McDowall’s casting would prove to be one of the essential elements in the success of How Green Was My Valley, but in other areas, Zanuck opposed Dunne and Wyler at every turn. With the economic constriction of the worldwide movie market that the war had caused, Zanuck now wanted to back away from his original plans for a lengthy epic and was horrified when Dunne turned in a 260-page first draft. And Zanuck and Wyler clashed constantly, an inevitability since Wyler had always struggled with his own lack of screenwriting experience (“Willy couldn’t write a line, but he knew what you could do,” said Dunne), while Zanuck fancied himself a story-structure savant. For weeks, he pummeled Wyler with one objection after another: He and Dunne weren’t narrowing down and focusing the narrative sufficiently; labor unrest was still too much a part of the story; their vision for the movie was unfilmably long and expensive; the tender, modest qualities of the book were being lost.
Even as Wyler pared Dunne’s screenplay into a more shapely form, he felt besieged. “It is going to be a very simple job to bring this script down to a proper length,” Zanuck told him, “and I believe my judgment at the present moment is much closer to the judgment of an audience than is your judgment.” At the same time, Wyler’s own assistant argued to him that his streamlining was resulting in a narrative that was “smooth—even—and dull. . . . The people who are now left in our story are . . . unexciting and colorless characters.” Dunne revised the draft again, and a note came back saying, “The lack of suspense is still felt.
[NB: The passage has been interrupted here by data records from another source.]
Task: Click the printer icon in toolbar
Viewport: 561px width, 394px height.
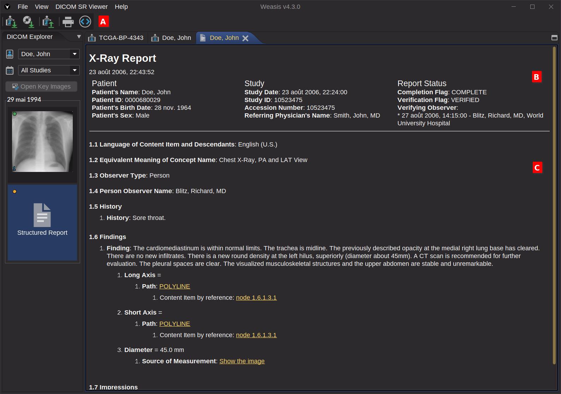Action: (x=68, y=22)
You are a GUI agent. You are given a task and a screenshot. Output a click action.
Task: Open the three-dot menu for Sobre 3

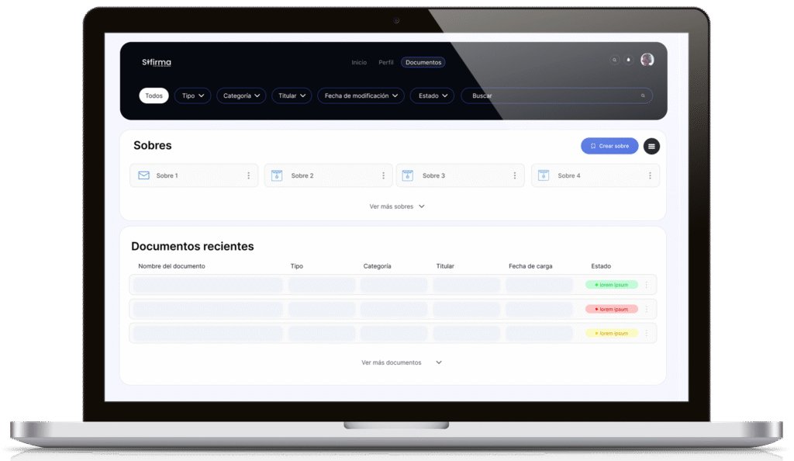pyautogui.click(x=515, y=175)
Each sequence is interesting in itself but . . . the story never reaches a climax.” In December, Zanuck lowered the boom, telling Dunne and Wyler that they had “so far failed to achieve that which you set out to do many weeks ago . . . you are never going to achieve it unless you get some help. . . . You have been given every possible chance and even you must admit that the net result has been unsatisfactory. . . . I think it is high time that I step out of my role as a non-belligerent observer and become active creatively. . . . it is the only way I know how to produce.”